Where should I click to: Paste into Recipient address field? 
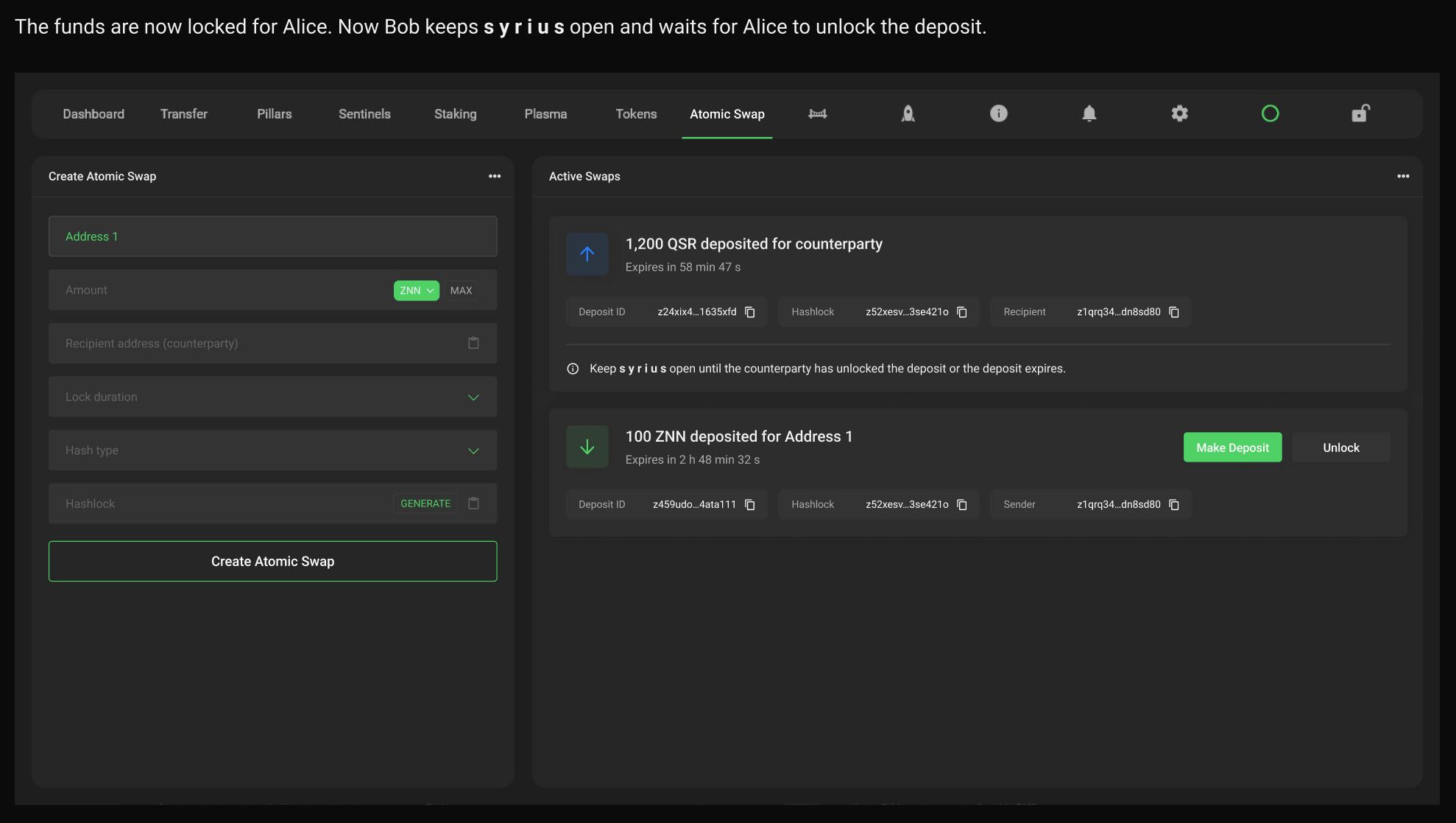click(473, 343)

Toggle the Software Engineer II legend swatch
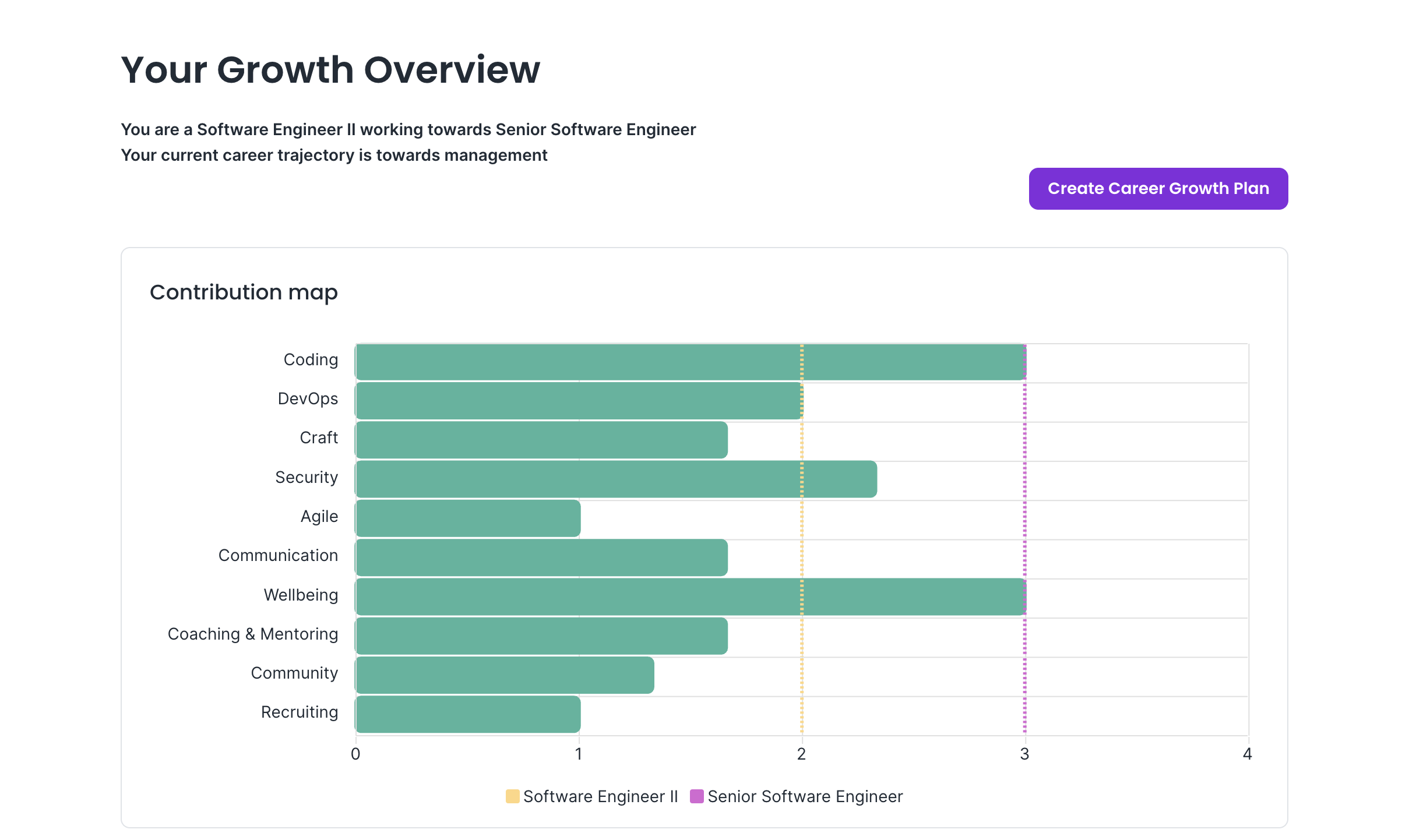[512, 796]
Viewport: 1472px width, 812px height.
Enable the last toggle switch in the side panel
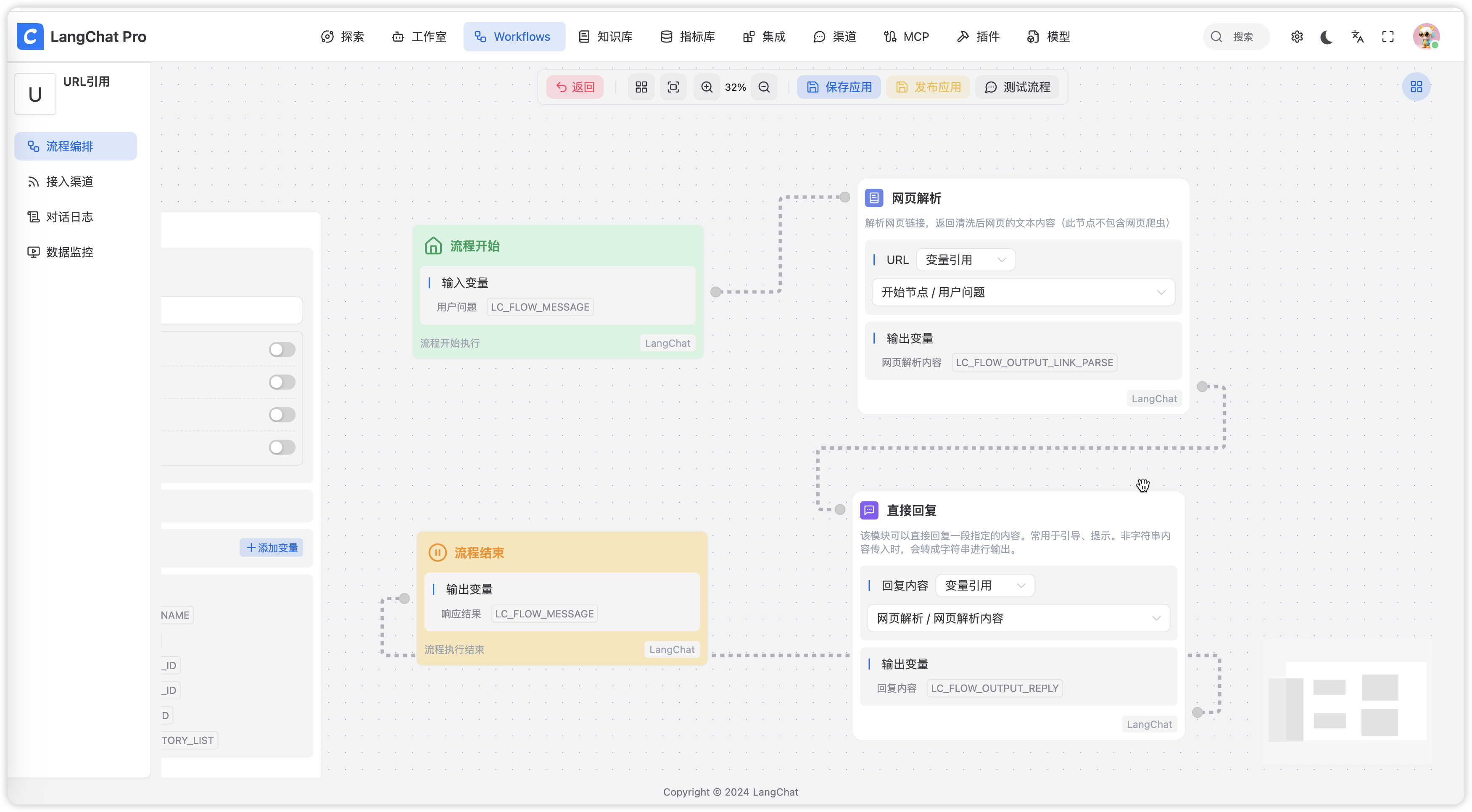click(282, 448)
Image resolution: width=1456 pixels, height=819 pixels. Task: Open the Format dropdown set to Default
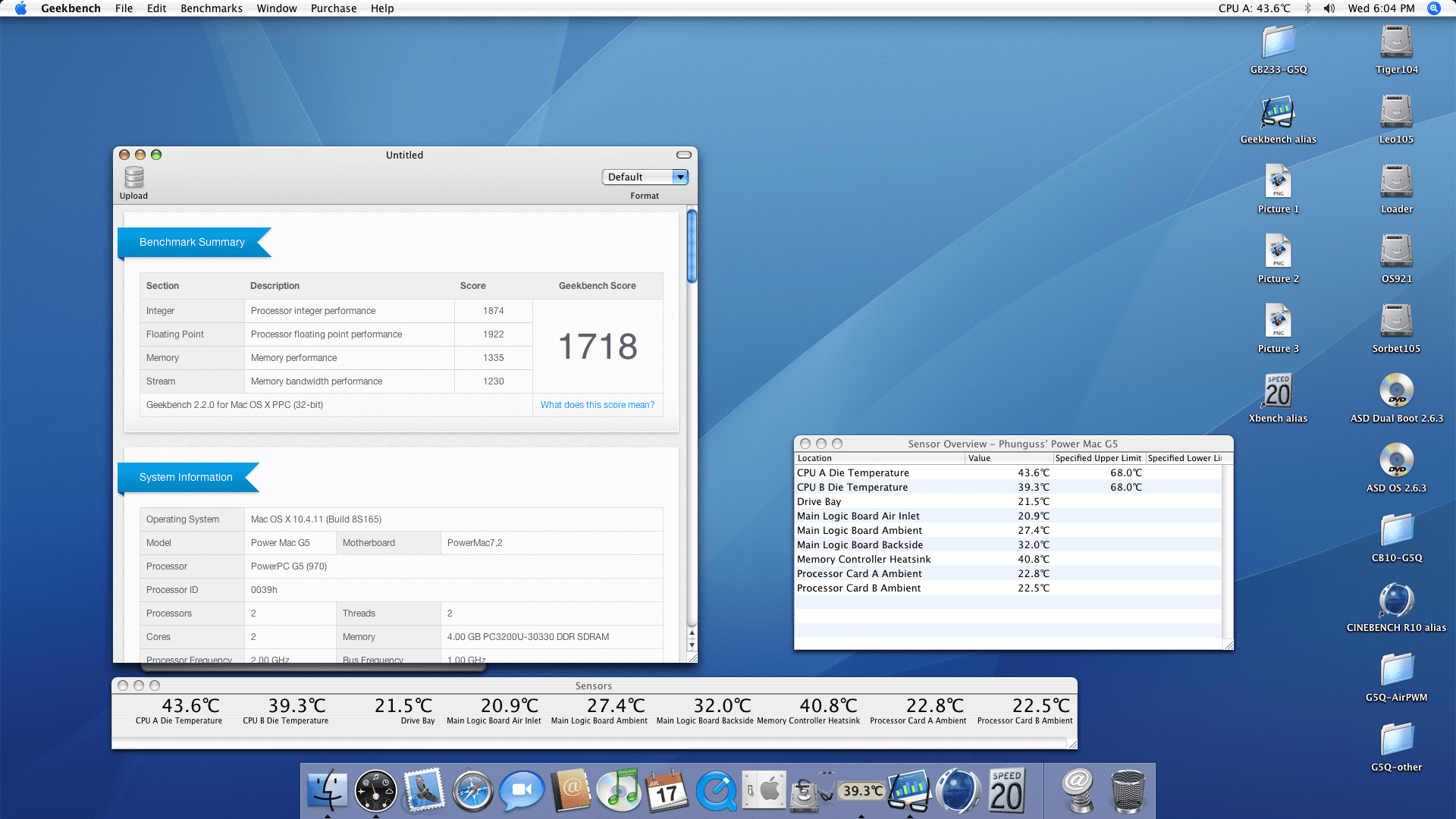[x=645, y=177]
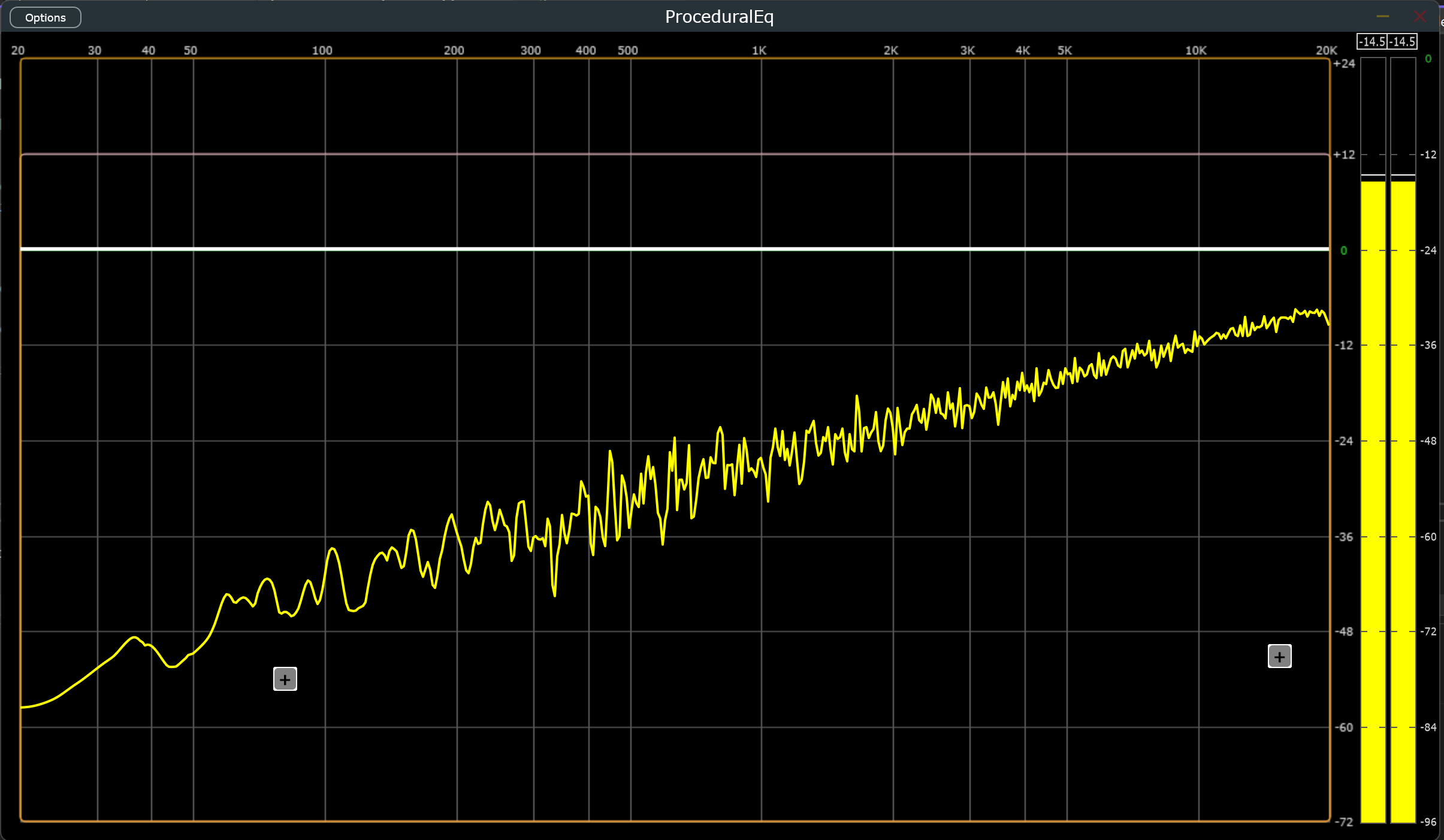The image size is (1444, 840).
Task: Click the green 0 gain scale label
Action: 1344,250
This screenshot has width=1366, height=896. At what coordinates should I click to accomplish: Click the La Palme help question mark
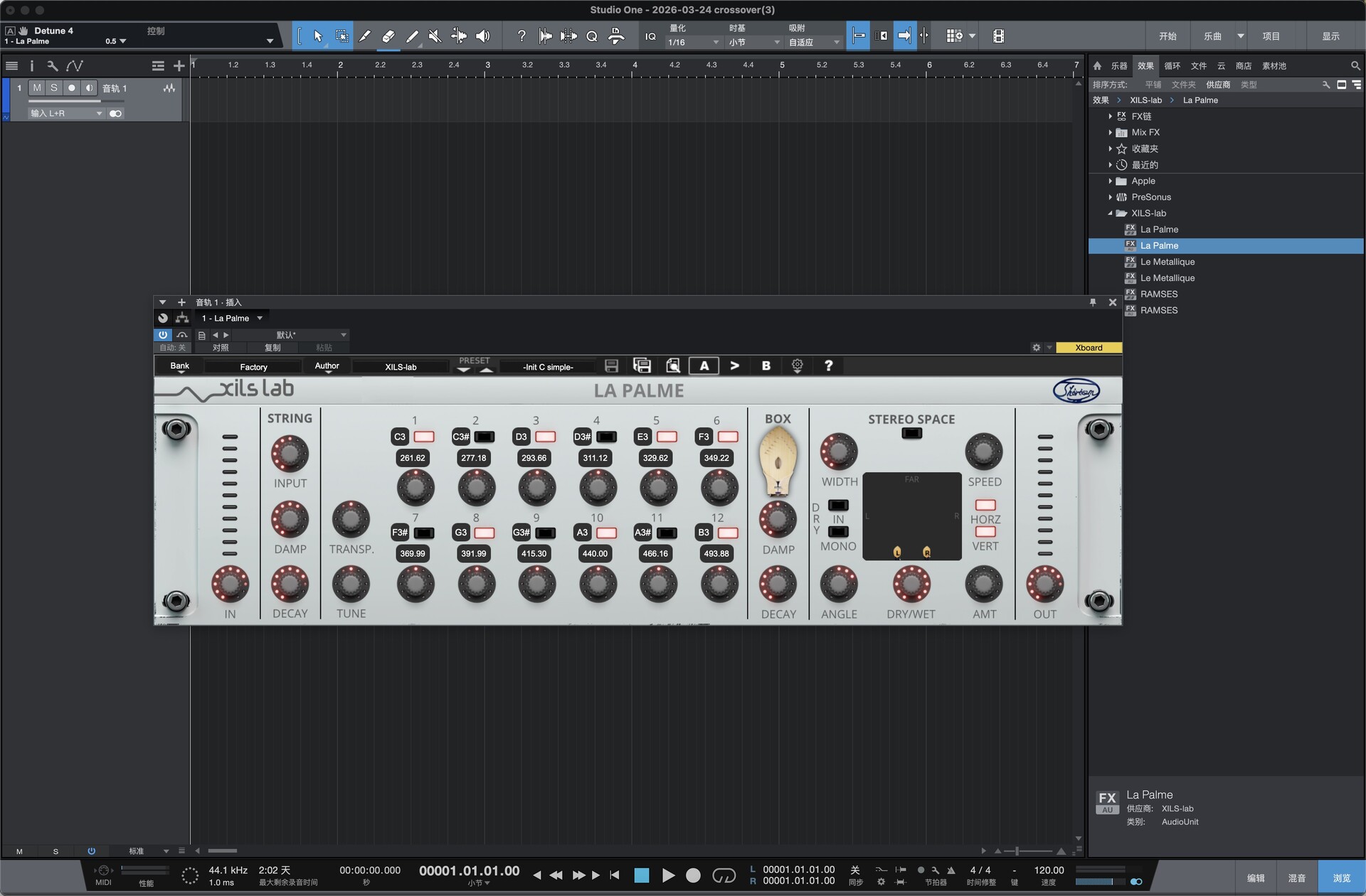point(828,366)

### Requirement
All entries above are to be reproduced exactly, with no pictures.

### Finished task
Where should I click to: Paste into Recipient address field? 
click(473, 343)

Toggle the Software Engineer II legend swatch
[512, 796]
Viewport: 1472px width, 812px height.
Enable the last toggle switch in the side panel
click(282, 448)
Image resolution: width=1456 pixels, height=819 pixels. Task: Open the Format dropdown set to Default
[x=645, y=177]
The image size is (1444, 840).
Task: Click the green 0 gain scale label
Action: 1344,250
This screenshot has width=1366, height=896. At what coordinates should I click to accomplish: Click the La Palme help question mark
point(828,366)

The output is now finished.